Sanremo, sala stampa

Una delle cose più curiose era l’atteggiamento di parecchi colleghi: in apparenza schifati dall’idea di andare ancora a Sanremo, ma sotto sotto felici e orgogliosi di essere parte del grande circo. Io, invece, l’ho sempre vissuta in negativo. Non mi piaceva la musica del festival, detestavo stare ore in quell’ambiente claustrofobico, odiavo lavorare sotto pressione, mi deprimeva l’assurda psicosi collettiva, con gente accalcata nei pressi della passerella per carpire un cenno o un autografo all’eroe di turno (senza magari sapere nemmeno chi era). Insomma, non vedevo l’ora di tornare a casa. L’ultima volta, addirittura, ho fatto le valigie prima della finale in polemica col giornale che mi ci aveva spedito: perché volevano che scrivessi di tutto tranne che di musica. Mah.
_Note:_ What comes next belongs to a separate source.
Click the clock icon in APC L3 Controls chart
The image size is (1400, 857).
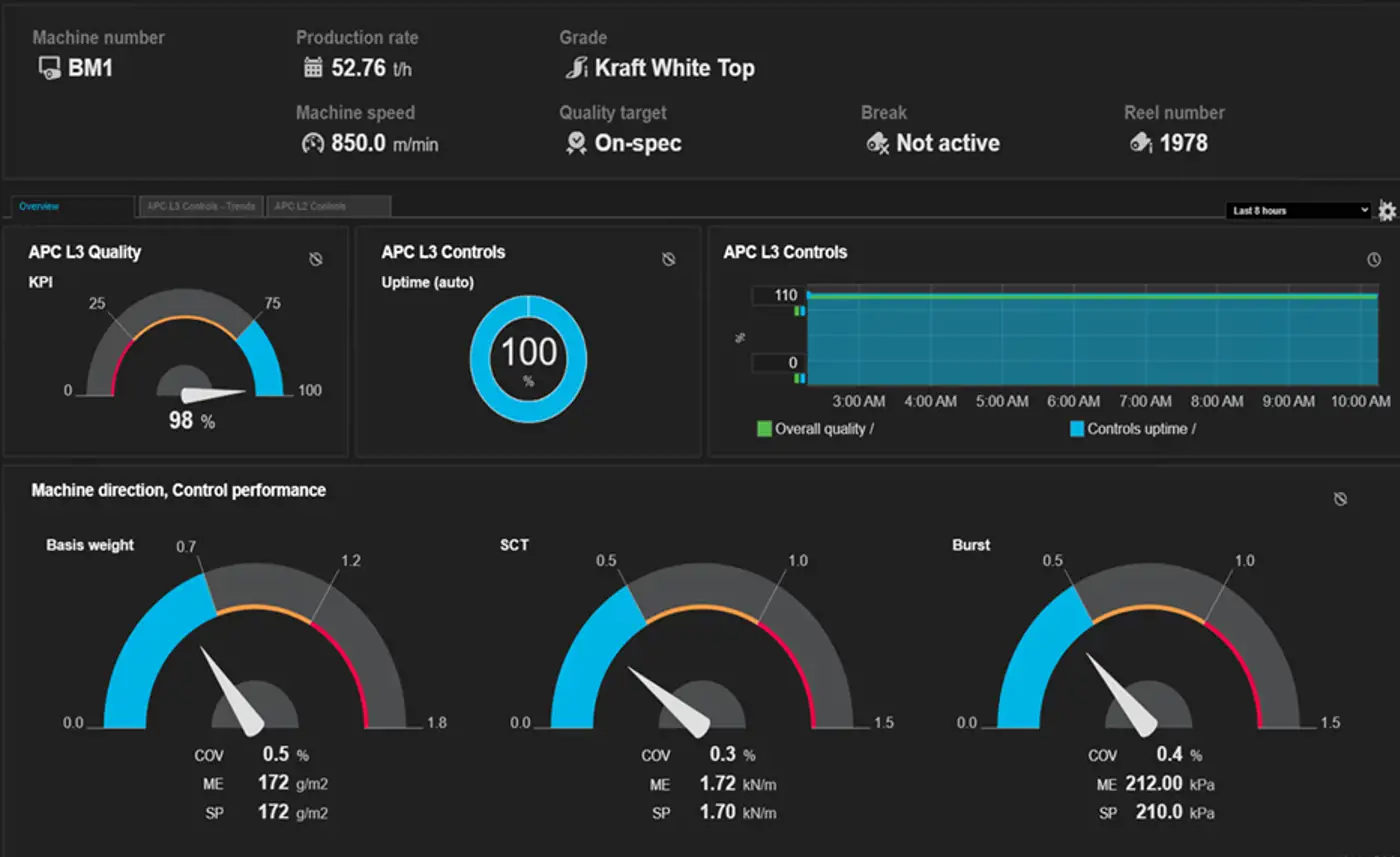coord(1374,260)
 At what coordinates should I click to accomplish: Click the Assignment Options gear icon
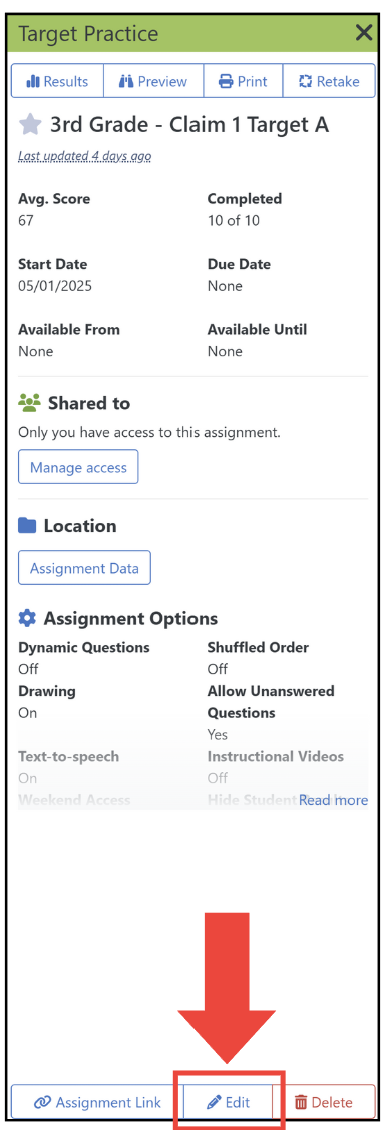(27, 618)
Non so quanto sia cambiato negli ultimi anni, non credo granché. Una costante rimangono le polemiche. Le lamentele degli esclusi, i casini col televoto, le giurie specializzate, i presunti brogli, le interferenze politiche e altro ancora. Ci si potrebbe scrivere un libro.

Il 2019 è l’anno del conflitto d’interessi baglioniano. Una battaglia portata avanti da un incazzoso e coraggioso collega e, all’inizio, bellamente ignorata dalla stragrande maggioranza dei media, immagino per il classico “quieto vivere”. Salvo poi ripensarci quando nell’agone è arrivato il carrarmato “Striscia la notizia”, a cui non è parso vero avere un bel bocconcino Rai da mordere. Il tema è intrigante, lo sviluppo non so. Con un pizzico di fatalismo qualunquista mi verrebbe da dire che finirà come sempre. Tanto fumo e poco arrosto. La polemica monta, s’ingrossa, s’infiamma ma alla fine si sgonfia. E tutto ricomincia come se nulla fosse accaduto. Ma sarò lieto di venire smentito, se qualcosa davvero cambierà.

Daniele Silvestri, in gara a Sanremo 2019 con “Argentovivo”

Intanto da stasera si parte. Le canzoni non le ho ancora sentite, ma il cast ha qualche asso nella manica anche per chi, come me, ne ha piene le tasche dei soliti nomi da festival. Curioso di sentire Silvestri, Motta, Ex-Otago, Zen Circus, persino Achille Lauro, che solitamente mi fa venire l’orticaria. Quindi mi metterò con fiducia (relativa) davanti al piccolo schermo. Sempre che lo spettacolo monstre non affossi le mie buone intenzioni, fra siparietti comici, ospiti, pubblicità e amenità varie. In questi casi c’è il telecomando in agguato. O un rassicurante cuscino su cui posare la testa.